On April 29, 1907, the town of Toppenish in Yakima County is incorporated. The settlement is located inside the Yakama Indian Reservation and is centered around a Northern Pacific railway depot, built in 1884. The incorporation vote, held earlier in the month, shows unanimous support for cityhood:100 votes in favor and zero against. Leonard Talbott (1867-1918) is elected the first mayor of Toppenish in the same election, by a vote of 105 to one. Toppenish subsequently experiences a population boom and by the 1910 census the town has grown to a population of 1,598. It becomes the biggest city on the Yakama Reservation and grows to a population of 8,949 in the 2010 census.
An Agricultural Center
Toppenish had for more than 20 years consisted of little more than the Northern Pacific's red-painted depot, built in 1884, and a few other buildings. It did not begin to thrive until several families of Indian blood -- who had been granted allotments near the depot in 1887 -- were permitted to sell town lots in 1905.
Toppenish was already an important railroad shipping center for livestock. When irrigation made the farmland bloom in the Yakima River valley, the town developed quickly into an agricultural center. The townspeople were clearly united behind the idea of cityhood. The incorporation election also included an unopposed ticket of candidates for the city's offices.

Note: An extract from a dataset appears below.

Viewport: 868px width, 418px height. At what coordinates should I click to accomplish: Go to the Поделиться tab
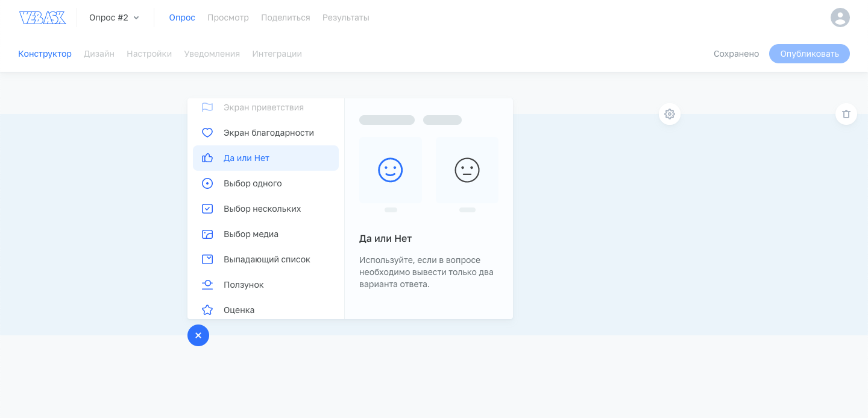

In addition to Mayor Talbott (whose name is misspelled as Talbot in the incorporation documents), the voters elected Levi J. Goodrich as the town's first treasurer and a slate of five men to sit on the first city council: A. J. Allphin, C. W. Grant, John R. Harvey, A. W. McDonald and James E. Townsend. The incorporation election was certified by the Yakima County commissioners on April 22, 1907, and filed with the Washington Secretary of State's office on April 29, 1907, making Toppenish cityhood official.

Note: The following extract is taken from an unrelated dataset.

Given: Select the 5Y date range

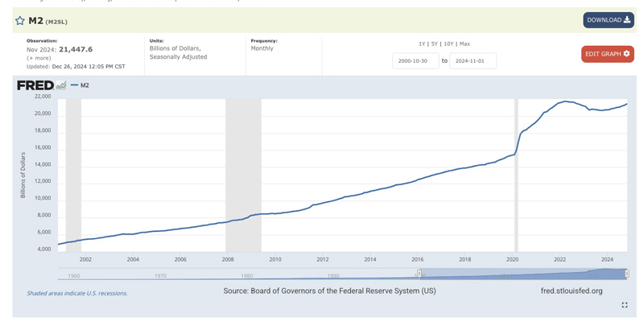Looking at the screenshot, I should (435, 44).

The first city council passed several notable ordinances. It prohibited the town's saloons -- and Toppenish had about 10 of them -- from occupying prime lots on the main street, Toppenish Avenue. It relegated saloons to the side streets. Also, much "to the comfort of morning sleepers " it put a stop to cows grazing on city lots with noisy cowbells (Johnson, p. 40). It also passed a tough new fire code in a mostly successful effort to rid the city of firetraps.